REQUIRED WORK: Transcribe exactly, and only, the lines that run from the one containing "Enable the <CRLF> checkbox" through the end of the records.

Records excerpted from a collection:
————
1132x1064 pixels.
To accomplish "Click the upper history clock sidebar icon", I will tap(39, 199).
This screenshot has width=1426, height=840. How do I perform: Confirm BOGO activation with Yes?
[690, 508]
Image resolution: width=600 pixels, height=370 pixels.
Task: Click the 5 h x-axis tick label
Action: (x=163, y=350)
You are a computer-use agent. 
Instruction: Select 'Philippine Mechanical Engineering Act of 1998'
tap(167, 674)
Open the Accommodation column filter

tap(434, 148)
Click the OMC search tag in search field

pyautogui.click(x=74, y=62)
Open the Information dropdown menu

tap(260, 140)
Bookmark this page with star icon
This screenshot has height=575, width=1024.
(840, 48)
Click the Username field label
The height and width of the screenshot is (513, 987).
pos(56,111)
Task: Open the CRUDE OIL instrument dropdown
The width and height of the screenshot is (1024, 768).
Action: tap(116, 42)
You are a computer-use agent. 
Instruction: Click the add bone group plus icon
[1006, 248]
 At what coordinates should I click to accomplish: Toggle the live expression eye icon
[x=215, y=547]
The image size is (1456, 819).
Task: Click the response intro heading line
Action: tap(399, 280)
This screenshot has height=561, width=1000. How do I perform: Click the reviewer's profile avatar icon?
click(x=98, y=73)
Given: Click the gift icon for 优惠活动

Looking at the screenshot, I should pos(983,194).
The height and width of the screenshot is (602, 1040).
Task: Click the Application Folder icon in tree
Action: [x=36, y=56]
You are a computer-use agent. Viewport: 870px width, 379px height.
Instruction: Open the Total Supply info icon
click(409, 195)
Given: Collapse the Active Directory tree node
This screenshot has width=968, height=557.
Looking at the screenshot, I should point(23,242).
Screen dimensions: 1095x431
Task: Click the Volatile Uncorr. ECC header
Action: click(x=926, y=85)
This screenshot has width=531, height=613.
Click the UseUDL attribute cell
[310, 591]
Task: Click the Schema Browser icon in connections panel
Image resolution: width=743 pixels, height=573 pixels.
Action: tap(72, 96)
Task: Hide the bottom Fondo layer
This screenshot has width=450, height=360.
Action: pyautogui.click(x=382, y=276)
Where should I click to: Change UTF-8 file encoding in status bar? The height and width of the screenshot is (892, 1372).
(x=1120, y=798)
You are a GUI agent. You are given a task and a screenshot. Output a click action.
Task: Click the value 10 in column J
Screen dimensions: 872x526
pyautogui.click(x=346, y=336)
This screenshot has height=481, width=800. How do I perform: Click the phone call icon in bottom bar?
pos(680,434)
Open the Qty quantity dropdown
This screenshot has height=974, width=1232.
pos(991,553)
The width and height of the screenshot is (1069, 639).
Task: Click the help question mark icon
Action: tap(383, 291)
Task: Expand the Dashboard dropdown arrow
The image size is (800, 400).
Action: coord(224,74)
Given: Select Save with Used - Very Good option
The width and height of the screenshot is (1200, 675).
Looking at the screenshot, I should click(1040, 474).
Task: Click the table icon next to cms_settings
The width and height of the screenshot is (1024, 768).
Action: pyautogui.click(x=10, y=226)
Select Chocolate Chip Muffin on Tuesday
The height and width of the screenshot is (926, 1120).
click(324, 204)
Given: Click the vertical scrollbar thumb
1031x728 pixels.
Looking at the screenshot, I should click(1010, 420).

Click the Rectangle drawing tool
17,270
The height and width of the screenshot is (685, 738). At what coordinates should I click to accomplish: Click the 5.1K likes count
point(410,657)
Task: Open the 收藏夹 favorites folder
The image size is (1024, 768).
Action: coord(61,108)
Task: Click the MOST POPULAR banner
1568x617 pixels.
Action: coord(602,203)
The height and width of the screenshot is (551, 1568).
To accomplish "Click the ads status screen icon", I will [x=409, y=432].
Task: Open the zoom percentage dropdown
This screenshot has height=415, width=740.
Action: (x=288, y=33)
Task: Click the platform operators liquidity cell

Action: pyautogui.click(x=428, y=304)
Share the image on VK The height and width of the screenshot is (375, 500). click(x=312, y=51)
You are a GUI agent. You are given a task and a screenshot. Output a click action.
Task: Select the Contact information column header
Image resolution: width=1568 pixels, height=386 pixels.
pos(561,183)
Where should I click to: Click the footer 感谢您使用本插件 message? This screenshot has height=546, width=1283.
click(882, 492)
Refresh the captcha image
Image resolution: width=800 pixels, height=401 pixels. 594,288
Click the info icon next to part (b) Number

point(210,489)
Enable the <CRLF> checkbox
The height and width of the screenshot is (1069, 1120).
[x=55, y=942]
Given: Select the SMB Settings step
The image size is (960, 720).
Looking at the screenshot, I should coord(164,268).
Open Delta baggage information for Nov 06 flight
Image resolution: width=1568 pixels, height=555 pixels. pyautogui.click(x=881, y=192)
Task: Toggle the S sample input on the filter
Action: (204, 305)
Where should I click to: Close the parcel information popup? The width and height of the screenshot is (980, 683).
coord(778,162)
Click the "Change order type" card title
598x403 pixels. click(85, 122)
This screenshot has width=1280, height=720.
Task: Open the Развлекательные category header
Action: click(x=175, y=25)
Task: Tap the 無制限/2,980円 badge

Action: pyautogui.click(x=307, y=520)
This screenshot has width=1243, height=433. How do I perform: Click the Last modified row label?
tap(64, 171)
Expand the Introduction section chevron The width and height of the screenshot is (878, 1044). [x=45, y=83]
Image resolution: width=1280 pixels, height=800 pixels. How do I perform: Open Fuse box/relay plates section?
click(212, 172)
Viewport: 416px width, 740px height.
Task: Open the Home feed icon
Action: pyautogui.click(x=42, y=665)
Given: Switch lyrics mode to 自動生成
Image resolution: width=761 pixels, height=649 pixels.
————
RESPONSE:
Enable the <CRLF> checkbox
The height and width of the screenshot is (1069, 1120).
[x=55, y=942]
Given: Select the SMB Settings step
The image size is (960, 720).
Looking at the screenshot, I should coord(164,268).
Open Delta baggage information for Nov 06 flight
Image resolution: width=1568 pixels, height=555 pixels. pyautogui.click(x=881, y=192)
Task: Toggle the S sample input on the filter
Action: (204, 305)
Where should I click to: Close the parcel information popup? The width and height of the screenshot is (980, 683).
coord(778,162)
Click the "Change order type" card title
598x403 pixels. click(85, 122)
This screenshot has width=1280, height=720.
Task: Open the Развлекательные category header
Action: click(x=175, y=25)
Task: Tap the 無制限/2,980円 badge

Action: pyautogui.click(x=307, y=520)
This screenshot has width=1243, height=433. How do I perform: Click the Last modified row label?
tap(64, 171)
Expand the Introduction section chevron The width and height of the screenshot is (878, 1044). [x=45, y=83]
Image resolution: width=1280 pixels, height=800 pixels. How do I perform: Open Fuse box/relay plates section?
click(212, 172)
Viewport: 416px width, 740px height.
Task: Open the Home feed icon
Action: pyautogui.click(x=42, y=665)
Given: Switch lyrics mode to 自動生成
Image resolution: width=761 pixels, height=649 pixels.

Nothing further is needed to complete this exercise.